Kredibilitas yang baik itulah yang membuat para organisasi di DIAHI melirik BPR Malifut sebagai lembaga penyalur bantuan dana bergulir yang didukung OXFAM Hongkong. Pada bulan November 2008, 180 juta rupiah ditanamkan di BPR Malifut. “Diahi memfasilitasi akses modal, terutama bagi kelompok marjinal, lalu BPR melaksanakan sistem penyalurannya dengan tanpa merubah sistem mereka. Anggota DIAHI berperan sebagai fasilitator untuk anggotanya,” ujar Fathi Hanif, DIAHI. Kini, setahun kemudian, 47 orang telah menerima pinjaman.
Usaha Kecil -Menengah (UMKM) Center Ternate berperan besar dalam sosialisasi program kepada para pengusaha mikro kecil. “Anggota pelaku UMKM mencapai 150-an lebih, namun yang masuk dalam binaan kami ada sekitar 75 usaha kecil,” kata Abu Bakar SM (35), Manajer UMKM Center Ternate.
Himpunan Pedagang Kaki Lima juga banyak membantu sosialisasi pinjaman. Bahkan di sini, dibangun mekanisme pendistribusian pinjaman. “Anggota kami sekitar 80 orang. Karena jumlah dana yang dipinjamkan hanya untuk 30 orang, jadi kami buat bergilir. Mereka yang konditenya baik, nanti bisa meminjam lagi,” kata Samsudin Kaida, ketua HPKL.

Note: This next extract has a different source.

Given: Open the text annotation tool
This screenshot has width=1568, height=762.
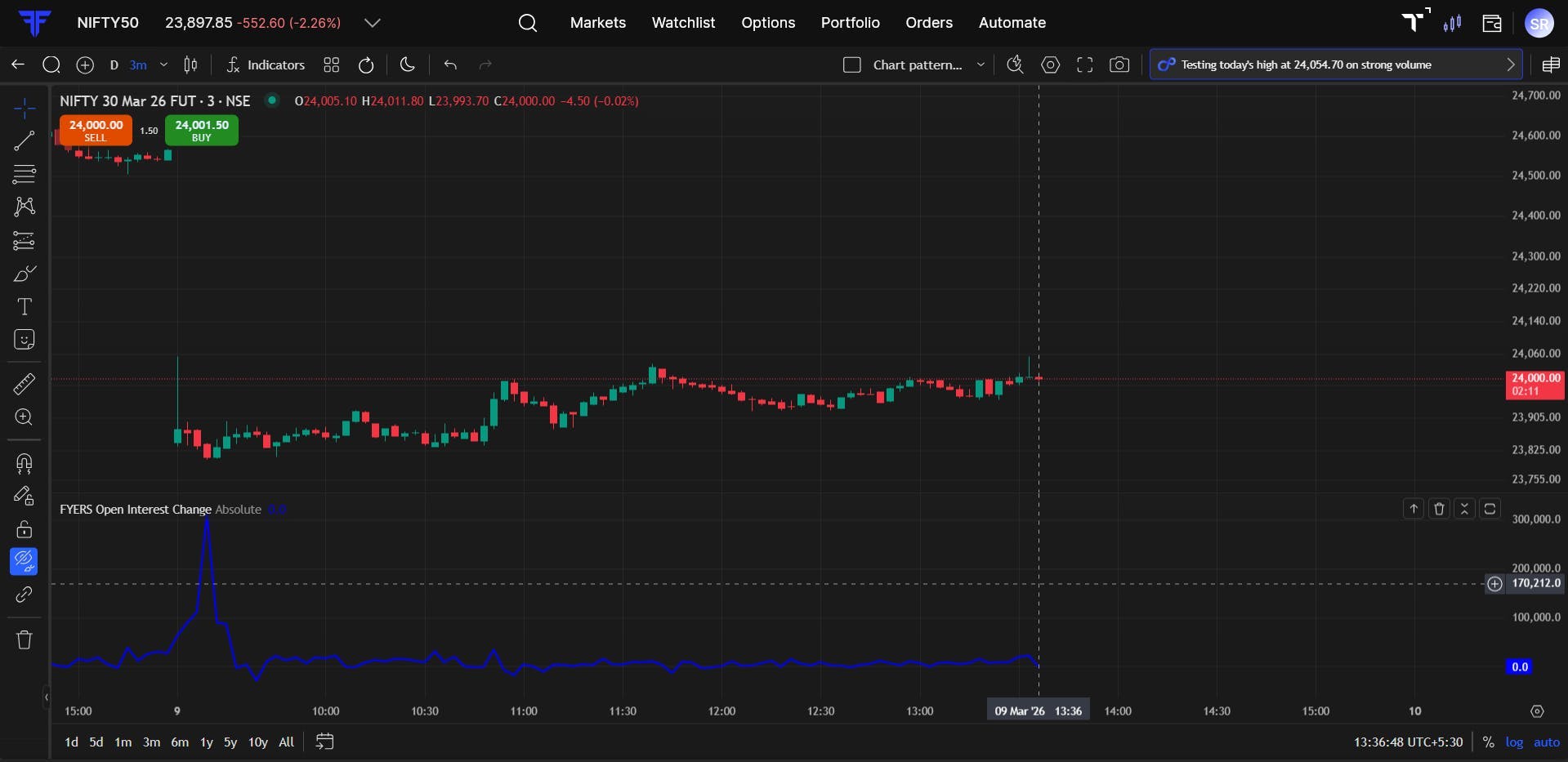Looking at the screenshot, I should [24, 306].
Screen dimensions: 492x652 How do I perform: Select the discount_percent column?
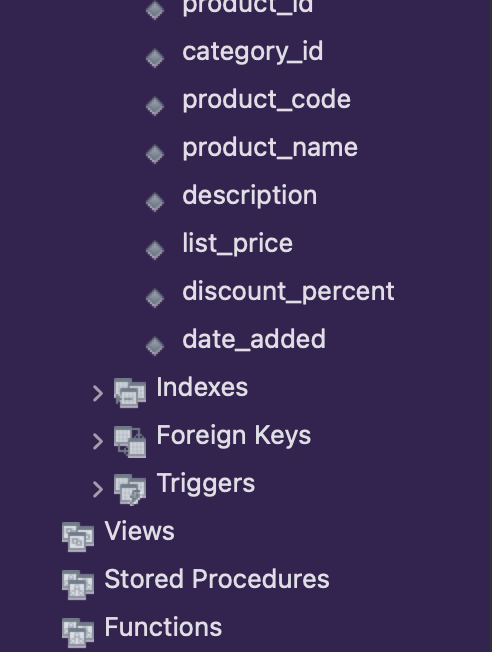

Bagi pelaku usaha kelas mikro kecil, pinjaman dengan bunga 2,5% dan tanpa agunan adalah luar biasa. Dengan pinjaman selunak itu, dibandingkan pinjaman dari lintah darat, mereka dapat mengelola usaha dengan lebih tenang. Apalagi, sesungguhnya jenis usaha mereka yang umumnya sangat lokal –bahan baku dan konsumen dari lokal-memiliki kelenturan tinggi. Lihat saja, pengembalian pinjaman bahkan mencapai seratus persen.
Pinjaman tanpa agunan, memang bukan sekedar mekanisme modal. Tetapi sebuah pembelaan bagi kaum kecil untuk boleh mengubah nasib. Juga sebuah perlindungan dari sistem ekonomi rente yang mencekik. Agar Sarima tak perlu lagi berniat menyudahi hidup.